From the line with "The image size is (1344, 896)." to the line with "coord(112,460)", replace "Test navigator" with "Project navigator" and give those lines again with nothing else altered.
# start of GIVEN RECORDS
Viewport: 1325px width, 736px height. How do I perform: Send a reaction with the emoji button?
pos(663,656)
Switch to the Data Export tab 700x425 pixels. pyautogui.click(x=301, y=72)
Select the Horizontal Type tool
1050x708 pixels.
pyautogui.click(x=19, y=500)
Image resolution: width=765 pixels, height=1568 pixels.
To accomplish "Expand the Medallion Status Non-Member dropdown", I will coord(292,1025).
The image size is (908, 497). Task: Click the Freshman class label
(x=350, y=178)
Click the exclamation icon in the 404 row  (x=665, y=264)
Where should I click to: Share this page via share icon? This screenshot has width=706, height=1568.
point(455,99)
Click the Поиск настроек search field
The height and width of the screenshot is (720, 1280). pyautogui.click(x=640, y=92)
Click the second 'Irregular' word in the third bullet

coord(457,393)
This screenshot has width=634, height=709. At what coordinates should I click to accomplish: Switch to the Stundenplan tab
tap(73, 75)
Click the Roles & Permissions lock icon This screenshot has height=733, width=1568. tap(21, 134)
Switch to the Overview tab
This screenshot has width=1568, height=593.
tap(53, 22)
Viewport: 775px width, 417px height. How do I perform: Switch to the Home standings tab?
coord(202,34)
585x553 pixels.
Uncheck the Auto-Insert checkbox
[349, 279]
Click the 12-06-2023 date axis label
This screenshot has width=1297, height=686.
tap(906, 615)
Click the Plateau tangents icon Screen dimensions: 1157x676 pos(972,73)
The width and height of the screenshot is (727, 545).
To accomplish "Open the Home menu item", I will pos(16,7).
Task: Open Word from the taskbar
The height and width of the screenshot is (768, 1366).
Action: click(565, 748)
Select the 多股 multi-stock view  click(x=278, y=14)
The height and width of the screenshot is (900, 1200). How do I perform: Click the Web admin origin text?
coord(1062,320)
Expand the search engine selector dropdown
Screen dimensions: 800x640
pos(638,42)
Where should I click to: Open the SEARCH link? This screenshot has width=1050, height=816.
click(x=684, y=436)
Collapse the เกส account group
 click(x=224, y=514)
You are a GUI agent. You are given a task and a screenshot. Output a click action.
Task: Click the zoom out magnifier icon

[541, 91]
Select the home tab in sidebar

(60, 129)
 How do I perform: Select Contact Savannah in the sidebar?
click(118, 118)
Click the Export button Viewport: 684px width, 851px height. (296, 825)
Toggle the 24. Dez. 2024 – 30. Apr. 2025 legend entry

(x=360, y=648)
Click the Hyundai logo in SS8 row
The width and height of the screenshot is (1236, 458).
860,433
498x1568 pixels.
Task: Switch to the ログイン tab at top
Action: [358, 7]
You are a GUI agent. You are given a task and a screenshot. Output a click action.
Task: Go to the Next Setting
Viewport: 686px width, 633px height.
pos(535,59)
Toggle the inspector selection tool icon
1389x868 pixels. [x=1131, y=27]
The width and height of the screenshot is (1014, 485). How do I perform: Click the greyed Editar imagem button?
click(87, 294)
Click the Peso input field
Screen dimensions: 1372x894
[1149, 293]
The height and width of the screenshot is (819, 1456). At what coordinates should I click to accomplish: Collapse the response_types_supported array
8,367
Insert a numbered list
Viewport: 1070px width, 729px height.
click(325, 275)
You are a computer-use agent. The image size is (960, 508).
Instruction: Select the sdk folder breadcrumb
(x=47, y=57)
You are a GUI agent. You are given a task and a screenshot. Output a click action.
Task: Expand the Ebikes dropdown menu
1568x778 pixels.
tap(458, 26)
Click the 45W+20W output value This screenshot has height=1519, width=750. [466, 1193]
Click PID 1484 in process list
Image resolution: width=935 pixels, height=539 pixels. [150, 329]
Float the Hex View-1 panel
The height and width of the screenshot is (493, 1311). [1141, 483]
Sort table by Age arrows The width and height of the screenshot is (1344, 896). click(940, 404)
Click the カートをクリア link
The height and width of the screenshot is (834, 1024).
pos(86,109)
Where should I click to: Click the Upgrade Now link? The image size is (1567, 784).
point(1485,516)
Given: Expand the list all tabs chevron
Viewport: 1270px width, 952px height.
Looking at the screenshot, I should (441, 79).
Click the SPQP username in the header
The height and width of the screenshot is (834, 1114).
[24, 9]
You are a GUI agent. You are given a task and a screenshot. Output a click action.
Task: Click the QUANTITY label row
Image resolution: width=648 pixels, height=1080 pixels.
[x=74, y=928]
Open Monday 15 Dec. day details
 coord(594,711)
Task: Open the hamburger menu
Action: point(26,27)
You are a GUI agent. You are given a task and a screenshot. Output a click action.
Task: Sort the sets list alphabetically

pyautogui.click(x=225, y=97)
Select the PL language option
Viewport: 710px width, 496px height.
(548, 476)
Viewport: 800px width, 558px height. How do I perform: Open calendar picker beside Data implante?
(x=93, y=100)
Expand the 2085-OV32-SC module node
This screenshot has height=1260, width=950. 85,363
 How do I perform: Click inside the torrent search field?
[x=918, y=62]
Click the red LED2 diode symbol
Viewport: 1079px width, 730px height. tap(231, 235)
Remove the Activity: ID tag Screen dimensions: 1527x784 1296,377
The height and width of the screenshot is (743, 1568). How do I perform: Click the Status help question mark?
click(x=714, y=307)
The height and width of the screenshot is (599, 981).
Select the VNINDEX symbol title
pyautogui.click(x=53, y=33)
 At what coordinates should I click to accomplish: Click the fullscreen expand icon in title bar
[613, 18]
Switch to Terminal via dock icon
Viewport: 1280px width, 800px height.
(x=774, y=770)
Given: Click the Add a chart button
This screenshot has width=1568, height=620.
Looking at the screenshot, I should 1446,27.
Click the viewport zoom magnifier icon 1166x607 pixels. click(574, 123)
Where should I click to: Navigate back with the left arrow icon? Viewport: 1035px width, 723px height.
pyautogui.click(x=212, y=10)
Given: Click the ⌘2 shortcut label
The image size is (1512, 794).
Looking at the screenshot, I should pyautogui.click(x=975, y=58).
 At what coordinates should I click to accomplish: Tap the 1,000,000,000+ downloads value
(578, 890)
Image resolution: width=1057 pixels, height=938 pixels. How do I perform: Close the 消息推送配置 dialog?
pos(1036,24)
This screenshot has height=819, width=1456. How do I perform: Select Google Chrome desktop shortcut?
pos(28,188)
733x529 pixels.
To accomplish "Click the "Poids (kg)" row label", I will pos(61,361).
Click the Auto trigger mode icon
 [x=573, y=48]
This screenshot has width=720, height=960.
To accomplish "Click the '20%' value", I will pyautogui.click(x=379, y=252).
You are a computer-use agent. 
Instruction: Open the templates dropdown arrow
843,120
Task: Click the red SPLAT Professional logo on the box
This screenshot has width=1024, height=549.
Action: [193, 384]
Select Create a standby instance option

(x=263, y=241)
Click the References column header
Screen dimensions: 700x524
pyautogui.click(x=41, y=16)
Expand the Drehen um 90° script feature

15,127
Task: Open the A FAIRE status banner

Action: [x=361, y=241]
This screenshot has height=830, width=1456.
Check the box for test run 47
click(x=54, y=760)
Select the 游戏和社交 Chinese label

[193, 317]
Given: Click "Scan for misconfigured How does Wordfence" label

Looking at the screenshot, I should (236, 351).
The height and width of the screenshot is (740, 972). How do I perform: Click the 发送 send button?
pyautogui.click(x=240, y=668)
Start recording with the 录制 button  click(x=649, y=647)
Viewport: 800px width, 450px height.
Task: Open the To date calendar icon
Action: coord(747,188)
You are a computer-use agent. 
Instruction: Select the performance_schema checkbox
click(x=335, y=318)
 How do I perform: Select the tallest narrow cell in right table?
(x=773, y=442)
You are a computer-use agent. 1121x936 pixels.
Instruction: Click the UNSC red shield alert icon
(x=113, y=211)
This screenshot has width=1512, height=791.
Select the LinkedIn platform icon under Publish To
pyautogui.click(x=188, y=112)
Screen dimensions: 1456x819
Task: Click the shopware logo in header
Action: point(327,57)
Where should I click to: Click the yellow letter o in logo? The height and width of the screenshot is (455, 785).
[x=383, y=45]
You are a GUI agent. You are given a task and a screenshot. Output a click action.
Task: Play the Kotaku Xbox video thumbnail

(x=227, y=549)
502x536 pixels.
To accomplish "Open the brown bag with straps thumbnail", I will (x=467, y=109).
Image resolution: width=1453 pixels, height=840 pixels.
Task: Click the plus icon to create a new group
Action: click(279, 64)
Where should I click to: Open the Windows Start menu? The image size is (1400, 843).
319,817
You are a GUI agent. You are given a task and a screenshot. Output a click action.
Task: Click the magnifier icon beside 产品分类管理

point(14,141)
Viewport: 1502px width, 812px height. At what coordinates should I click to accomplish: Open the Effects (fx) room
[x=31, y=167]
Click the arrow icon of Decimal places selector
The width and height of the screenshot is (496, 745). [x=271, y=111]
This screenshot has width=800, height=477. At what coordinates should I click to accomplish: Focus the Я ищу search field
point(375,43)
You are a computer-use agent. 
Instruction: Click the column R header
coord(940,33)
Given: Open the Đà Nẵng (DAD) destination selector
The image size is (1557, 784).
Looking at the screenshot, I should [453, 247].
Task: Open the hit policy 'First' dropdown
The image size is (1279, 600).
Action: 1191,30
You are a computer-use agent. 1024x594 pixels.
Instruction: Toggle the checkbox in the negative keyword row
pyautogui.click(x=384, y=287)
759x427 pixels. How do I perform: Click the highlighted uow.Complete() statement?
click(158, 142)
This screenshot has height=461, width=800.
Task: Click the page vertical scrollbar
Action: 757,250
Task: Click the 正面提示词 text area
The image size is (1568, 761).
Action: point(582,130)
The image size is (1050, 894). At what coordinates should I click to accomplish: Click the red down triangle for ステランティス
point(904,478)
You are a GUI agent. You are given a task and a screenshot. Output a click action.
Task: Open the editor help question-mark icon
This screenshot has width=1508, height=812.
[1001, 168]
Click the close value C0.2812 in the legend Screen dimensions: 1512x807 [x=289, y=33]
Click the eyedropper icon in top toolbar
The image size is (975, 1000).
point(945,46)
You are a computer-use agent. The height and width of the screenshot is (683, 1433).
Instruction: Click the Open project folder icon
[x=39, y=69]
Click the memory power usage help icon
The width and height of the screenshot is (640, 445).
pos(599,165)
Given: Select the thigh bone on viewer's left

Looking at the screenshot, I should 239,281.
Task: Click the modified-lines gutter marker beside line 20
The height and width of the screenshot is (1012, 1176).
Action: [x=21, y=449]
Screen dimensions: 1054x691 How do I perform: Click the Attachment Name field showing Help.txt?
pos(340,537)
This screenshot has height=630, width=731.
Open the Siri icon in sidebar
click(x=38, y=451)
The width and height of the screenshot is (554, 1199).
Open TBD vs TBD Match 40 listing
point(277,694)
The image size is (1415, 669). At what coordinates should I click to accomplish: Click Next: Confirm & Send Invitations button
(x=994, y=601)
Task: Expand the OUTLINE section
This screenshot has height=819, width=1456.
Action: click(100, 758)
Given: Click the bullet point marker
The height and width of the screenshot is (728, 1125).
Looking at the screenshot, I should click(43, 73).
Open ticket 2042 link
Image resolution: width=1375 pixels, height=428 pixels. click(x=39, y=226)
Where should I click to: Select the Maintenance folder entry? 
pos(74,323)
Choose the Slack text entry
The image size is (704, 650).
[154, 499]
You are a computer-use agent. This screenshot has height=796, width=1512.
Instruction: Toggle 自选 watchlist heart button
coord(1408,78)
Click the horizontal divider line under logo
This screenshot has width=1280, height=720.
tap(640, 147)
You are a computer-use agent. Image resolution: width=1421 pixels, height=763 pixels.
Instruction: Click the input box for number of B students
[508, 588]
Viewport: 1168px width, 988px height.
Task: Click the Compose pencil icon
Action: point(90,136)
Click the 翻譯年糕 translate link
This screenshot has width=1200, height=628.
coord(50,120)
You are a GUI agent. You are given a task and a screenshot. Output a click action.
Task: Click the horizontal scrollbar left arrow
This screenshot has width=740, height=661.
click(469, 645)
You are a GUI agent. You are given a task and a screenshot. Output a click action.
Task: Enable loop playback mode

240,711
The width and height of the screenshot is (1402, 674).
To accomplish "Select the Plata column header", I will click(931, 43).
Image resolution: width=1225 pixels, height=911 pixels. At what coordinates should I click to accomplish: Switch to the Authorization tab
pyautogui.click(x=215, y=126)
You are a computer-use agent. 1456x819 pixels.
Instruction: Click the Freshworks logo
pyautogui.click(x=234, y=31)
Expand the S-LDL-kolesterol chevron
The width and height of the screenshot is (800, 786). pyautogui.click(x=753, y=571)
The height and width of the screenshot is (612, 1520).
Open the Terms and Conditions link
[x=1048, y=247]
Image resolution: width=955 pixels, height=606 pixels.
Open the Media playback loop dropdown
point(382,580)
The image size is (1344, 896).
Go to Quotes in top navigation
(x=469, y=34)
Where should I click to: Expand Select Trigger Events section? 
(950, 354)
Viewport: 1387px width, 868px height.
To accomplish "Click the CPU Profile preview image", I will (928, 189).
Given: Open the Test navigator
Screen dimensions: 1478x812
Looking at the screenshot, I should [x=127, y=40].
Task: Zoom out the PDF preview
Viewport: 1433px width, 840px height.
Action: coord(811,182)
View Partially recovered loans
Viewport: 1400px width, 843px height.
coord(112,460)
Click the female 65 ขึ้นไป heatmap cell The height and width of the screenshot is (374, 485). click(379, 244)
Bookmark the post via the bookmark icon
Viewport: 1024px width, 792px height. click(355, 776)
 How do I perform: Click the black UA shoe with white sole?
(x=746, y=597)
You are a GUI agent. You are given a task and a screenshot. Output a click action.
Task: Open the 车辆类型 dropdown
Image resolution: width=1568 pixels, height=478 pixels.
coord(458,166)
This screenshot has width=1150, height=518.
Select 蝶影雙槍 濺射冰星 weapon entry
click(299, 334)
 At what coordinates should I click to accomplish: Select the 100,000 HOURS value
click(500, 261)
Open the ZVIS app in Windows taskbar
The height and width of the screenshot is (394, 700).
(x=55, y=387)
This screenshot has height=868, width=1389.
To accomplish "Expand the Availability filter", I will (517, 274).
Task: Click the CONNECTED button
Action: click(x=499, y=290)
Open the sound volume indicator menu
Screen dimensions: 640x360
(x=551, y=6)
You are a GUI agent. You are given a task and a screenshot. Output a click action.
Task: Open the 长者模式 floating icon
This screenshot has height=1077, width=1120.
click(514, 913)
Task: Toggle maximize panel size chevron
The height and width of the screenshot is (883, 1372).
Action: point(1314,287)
# end of GIVEN RECORDS
**SOLUTION FOR THIS TASK:**
The image size is (1344, 896).
Go to Quotes in top navigation
(x=469, y=34)
Where should I click to: Expand Select Trigger Events section? 
(950, 354)
Viewport: 1387px width, 868px height.
To accomplish "Click the CPU Profile preview image", I will (928, 189).
Given: Open the Project navigator
Screen dimensions: 1478x812
Looking at the screenshot, I should [x=127, y=40].
Task: Zoom out the PDF preview
Viewport: 1433px width, 840px height.
Action: coord(811,182)
View Partially recovered loans
Viewport: 1400px width, 843px height.
coord(112,460)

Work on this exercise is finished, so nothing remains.